**Exercise:**
Rewrite all the entries below, replacing every "GUI agent" with "desktop agent" and leaving everything else unchanged.

(Element lookup records)
§ §

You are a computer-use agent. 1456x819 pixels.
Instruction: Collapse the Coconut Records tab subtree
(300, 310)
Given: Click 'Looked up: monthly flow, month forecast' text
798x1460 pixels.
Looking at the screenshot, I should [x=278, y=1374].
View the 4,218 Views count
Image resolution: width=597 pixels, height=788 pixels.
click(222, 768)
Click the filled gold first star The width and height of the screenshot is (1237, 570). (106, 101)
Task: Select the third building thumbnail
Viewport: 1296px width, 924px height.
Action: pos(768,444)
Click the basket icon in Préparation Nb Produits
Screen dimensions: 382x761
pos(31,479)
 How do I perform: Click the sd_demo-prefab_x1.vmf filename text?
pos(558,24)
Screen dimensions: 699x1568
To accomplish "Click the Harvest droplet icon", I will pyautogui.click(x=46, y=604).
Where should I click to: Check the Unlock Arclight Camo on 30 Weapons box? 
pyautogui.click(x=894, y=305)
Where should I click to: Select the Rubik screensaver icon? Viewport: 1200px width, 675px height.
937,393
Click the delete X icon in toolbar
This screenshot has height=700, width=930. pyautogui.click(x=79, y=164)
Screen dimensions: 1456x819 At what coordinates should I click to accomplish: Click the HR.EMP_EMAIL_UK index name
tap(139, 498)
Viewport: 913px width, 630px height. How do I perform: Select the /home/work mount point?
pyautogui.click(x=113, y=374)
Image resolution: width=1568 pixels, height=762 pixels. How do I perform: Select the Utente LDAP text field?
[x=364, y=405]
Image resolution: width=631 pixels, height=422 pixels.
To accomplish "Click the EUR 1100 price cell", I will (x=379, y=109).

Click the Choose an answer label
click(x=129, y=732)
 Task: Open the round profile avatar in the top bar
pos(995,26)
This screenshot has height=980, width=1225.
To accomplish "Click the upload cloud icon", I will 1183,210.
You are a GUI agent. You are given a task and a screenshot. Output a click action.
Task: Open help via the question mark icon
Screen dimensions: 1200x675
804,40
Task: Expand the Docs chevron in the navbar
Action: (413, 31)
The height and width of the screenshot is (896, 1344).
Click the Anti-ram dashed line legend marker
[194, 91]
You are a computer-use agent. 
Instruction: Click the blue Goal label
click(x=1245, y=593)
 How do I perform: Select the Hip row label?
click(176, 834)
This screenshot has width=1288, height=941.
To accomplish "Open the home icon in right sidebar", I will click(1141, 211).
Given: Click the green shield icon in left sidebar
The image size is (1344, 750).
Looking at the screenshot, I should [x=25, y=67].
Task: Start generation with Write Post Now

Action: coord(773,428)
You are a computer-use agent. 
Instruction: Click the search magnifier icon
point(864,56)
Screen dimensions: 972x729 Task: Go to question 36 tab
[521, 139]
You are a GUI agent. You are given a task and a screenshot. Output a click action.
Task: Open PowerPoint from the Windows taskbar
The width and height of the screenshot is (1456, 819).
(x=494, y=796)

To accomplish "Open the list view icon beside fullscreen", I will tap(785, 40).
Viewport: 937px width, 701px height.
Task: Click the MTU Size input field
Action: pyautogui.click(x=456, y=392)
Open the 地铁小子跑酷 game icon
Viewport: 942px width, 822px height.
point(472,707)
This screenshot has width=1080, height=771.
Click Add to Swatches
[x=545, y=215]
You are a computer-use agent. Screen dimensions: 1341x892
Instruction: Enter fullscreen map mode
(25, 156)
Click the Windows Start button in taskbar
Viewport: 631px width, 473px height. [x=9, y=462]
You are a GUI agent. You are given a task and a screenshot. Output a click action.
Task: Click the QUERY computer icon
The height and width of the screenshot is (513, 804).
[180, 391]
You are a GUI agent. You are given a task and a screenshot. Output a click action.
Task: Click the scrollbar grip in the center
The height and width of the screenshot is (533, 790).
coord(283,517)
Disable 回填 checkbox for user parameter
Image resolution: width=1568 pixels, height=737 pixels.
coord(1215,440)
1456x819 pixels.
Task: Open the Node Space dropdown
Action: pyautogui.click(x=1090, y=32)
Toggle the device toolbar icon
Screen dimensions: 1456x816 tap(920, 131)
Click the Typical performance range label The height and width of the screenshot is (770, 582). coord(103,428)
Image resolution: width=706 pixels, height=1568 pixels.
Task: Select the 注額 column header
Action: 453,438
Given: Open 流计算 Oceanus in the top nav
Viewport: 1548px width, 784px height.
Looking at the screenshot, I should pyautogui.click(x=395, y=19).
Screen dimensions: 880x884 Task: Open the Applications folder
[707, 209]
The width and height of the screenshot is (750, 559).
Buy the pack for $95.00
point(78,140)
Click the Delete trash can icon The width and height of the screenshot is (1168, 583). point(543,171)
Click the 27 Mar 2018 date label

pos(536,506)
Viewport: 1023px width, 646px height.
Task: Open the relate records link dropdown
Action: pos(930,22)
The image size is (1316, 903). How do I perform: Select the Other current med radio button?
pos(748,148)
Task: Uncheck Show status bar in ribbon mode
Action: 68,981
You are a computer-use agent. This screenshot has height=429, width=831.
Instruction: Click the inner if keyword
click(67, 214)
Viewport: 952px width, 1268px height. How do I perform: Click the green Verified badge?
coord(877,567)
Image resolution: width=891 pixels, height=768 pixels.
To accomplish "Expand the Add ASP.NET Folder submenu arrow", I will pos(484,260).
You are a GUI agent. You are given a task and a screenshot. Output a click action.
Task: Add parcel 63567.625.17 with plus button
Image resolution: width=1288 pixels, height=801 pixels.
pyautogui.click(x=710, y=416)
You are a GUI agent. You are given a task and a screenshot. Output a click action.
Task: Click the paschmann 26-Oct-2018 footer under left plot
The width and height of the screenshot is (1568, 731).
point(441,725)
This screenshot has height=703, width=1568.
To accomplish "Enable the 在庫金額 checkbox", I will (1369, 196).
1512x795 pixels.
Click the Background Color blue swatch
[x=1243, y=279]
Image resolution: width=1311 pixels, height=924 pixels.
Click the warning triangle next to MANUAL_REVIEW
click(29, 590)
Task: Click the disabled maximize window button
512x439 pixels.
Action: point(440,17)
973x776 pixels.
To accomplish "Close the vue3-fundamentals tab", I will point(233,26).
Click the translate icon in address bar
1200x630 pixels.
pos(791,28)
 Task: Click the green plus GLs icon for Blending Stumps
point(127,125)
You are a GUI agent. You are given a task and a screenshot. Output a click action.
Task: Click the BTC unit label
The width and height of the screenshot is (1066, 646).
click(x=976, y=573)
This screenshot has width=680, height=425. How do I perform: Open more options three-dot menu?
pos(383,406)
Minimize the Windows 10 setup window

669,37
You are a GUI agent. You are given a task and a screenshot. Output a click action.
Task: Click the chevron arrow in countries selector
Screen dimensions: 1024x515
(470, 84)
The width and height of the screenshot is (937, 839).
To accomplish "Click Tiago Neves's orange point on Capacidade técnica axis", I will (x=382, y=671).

§ §

**Complete response:**
You are a computer-use agent. 1456x819 pixels.
Instruction: Collapse the Coconut Records tab subtree
(300, 310)
Given: Click 'Looked up: monthly flow, month forecast' text
798x1460 pixels.
Looking at the screenshot, I should [x=278, y=1374].
View the 4,218 Views count
Image resolution: width=597 pixels, height=788 pixels.
click(222, 768)
Click the filled gold first star The width and height of the screenshot is (1237, 570). (106, 101)
Task: Select the third building thumbnail
Viewport: 1296px width, 924px height.
Action: pos(768,444)
Click the basket icon in Préparation Nb Produits
Screen dimensions: 382x761
pos(31,479)
 How do I perform: Click the sd_demo-prefab_x1.vmf filename text?
pos(558,24)
Screen dimensions: 699x1568
To accomplish "Click the Harvest droplet icon", I will pyautogui.click(x=46, y=604).
Where should I click to: Check the Unlock Arclight Camo on 30 Weapons box? 
pyautogui.click(x=894, y=305)
Where should I click to: Select the Rubik screensaver icon? Viewport: 1200px width, 675px height.
937,393
Click the delete X icon in toolbar
This screenshot has height=700, width=930. pyautogui.click(x=79, y=164)
Screen dimensions: 1456x819 At what coordinates should I click to accomplish: Click the HR.EMP_EMAIL_UK index name
tap(139, 498)
Viewport: 913px width, 630px height. How do I perform: Select the /home/work mount point?
pyautogui.click(x=113, y=374)
Image resolution: width=1568 pixels, height=762 pixels. How do I perform: Select the Utente LDAP text field?
[x=364, y=405]
Image resolution: width=631 pixels, height=422 pixels.
To accomplish "Click the EUR 1100 price cell", I will (x=379, y=109).

Click the Choose an answer label
click(x=129, y=732)
 Task: Open the round profile avatar in the top bar
pos(995,26)
This screenshot has height=980, width=1225.
To accomplish "Click the upload cloud icon", I will 1183,210.
You are a desktop agent. You are given a task and a screenshot. Output a click action.
Task: Open help via the question mark icon
Screen dimensions: 1200x675
804,40
Task: Expand the Docs chevron in the navbar
Action: (413, 31)
The height and width of the screenshot is (896, 1344).
Click the Anti-ram dashed line legend marker
[194, 91]
You are a computer-use agent. 
Instruction: Click the blue Goal label
click(x=1245, y=593)
 How do I perform: Select the Hip row label?
click(176, 834)
This screenshot has width=1288, height=941.
To accomplish "Open the home icon in right sidebar", I will click(1141, 211).
Given: Click the green shield icon in left sidebar
The image size is (1344, 750).
Looking at the screenshot, I should [x=25, y=67].
Task: Start generation with Write Post Now

Action: coord(773,428)
You are a computer-use agent. 
Instruction: Click the search magnifier icon
point(864,56)
Screen dimensions: 972x729 Task: Go to question 36 tab
[521, 139]
You are a desktop agent. You are given a task and a screenshot. Output a click action.
Task: Open PowerPoint from the Windows taskbar
The width and height of the screenshot is (1456, 819).
(x=494, y=796)

To accomplish "Open the list view icon beside fullscreen", I will tap(785, 40).
Viewport: 937px width, 701px height.
Task: Click the MTU Size input field
Action: pyautogui.click(x=456, y=392)
Open the 地铁小子跑酷 game icon
Viewport: 942px width, 822px height.
point(472,707)
This screenshot has width=1080, height=771.
Click Add to Swatches
[x=545, y=215]
You are a computer-use agent. Screen dimensions: 1341x892
Instruction: Enter fullscreen map mode
(25, 156)
Click the Windows Start button in taskbar
Viewport: 631px width, 473px height. [x=9, y=462]
You are a desktop agent. You are given a task and a screenshot. Output a click action.
Task: Click the QUERY computer icon
The height and width of the screenshot is (513, 804).
[180, 391]
You are a desktop agent. You are given a task and a screenshot. Output a click action.
Task: Click the scrollbar grip in the center
The height and width of the screenshot is (533, 790).
coord(283,517)
Disable 回填 checkbox for user parameter
Image resolution: width=1568 pixels, height=737 pixels.
coord(1215,440)
1456x819 pixels.
Task: Open the Node Space dropdown
Action: pyautogui.click(x=1090, y=32)
Toggle the device toolbar icon
Screen dimensions: 1456x816 tap(920, 131)
Click the Typical performance range label The height and width of the screenshot is (770, 582). coord(103,428)
Image resolution: width=706 pixels, height=1568 pixels.
Task: Select the 注額 column header
Action: 453,438
Given: Open 流计算 Oceanus in the top nav
Viewport: 1548px width, 784px height.
Looking at the screenshot, I should pyautogui.click(x=395, y=19).
Screen dimensions: 880x884 Task: Open the Applications folder
[707, 209]
The width and height of the screenshot is (750, 559).
Buy the pack for $95.00
point(78,140)
Click the Delete trash can icon The width and height of the screenshot is (1168, 583). point(543,171)
Click the 27 Mar 2018 date label

pos(536,506)
Viewport: 1023px width, 646px height.
Task: Open the relate records link dropdown
Action: pos(930,22)
The image size is (1316, 903). How do I perform: Select the Other current med radio button?
pos(748,148)
Task: Uncheck Show status bar in ribbon mode
Action: 68,981
You are a computer-use agent. This screenshot has height=429, width=831.
Instruction: Click the inner if keyword
click(67, 214)
Viewport: 952px width, 1268px height. How do I perform: Click the green Verified badge?
coord(877,567)
Image resolution: width=891 pixels, height=768 pixels.
To accomplish "Expand the Add ASP.NET Folder submenu arrow", I will pos(484,260).
You are a desktop agent. You are given a task and a screenshot. Output a click action.
Task: Add parcel 63567.625.17 with plus button
Image resolution: width=1288 pixels, height=801 pixels.
pyautogui.click(x=710, y=416)
You are a desktop agent. You are given a task and a screenshot. Output a click action.
Task: Click the paschmann 26-Oct-2018 footer under left plot
The width and height of the screenshot is (1568, 731).
point(441,725)
This screenshot has height=703, width=1568.
To accomplish "Enable the 在庫金額 checkbox", I will (1369, 196).
1512x795 pixels.
Click the Background Color blue swatch
[x=1243, y=279]
Image resolution: width=1311 pixels, height=924 pixels.
Click the warning triangle next to MANUAL_REVIEW
click(29, 590)
Task: Click the disabled maximize window button
512x439 pixels.
Action: point(440,17)
973x776 pixels.
To accomplish "Close the vue3-fundamentals tab", I will point(233,26).
Click the translate icon in address bar
1200x630 pixels.
pos(791,28)
 Task: Click the green plus GLs icon for Blending Stumps
point(127,125)
You are a desktop agent. You are given a task and a screenshot. Output a click action.
Task: Click the BTC unit label
The width and height of the screenshot is (1066, 646).
click(x=976, y=573)
This screenshot has width=680, height=425. How do I perform: Open more options three-dot menu?
pos(383,406)
Minimize the Windows 10 setup window

669,37
You are a desktop agent. You are given a task and a screenshot. Output a click action.
Task: Click the chevron arrow in countries selector
Screen dimensions: 1024x515
(470, 84)
The width and height of the screenshot is (937, 839).
To accomplish "Click Tiago Neves's orange point on Capacidade técnica axis", I will (x=382, y=671).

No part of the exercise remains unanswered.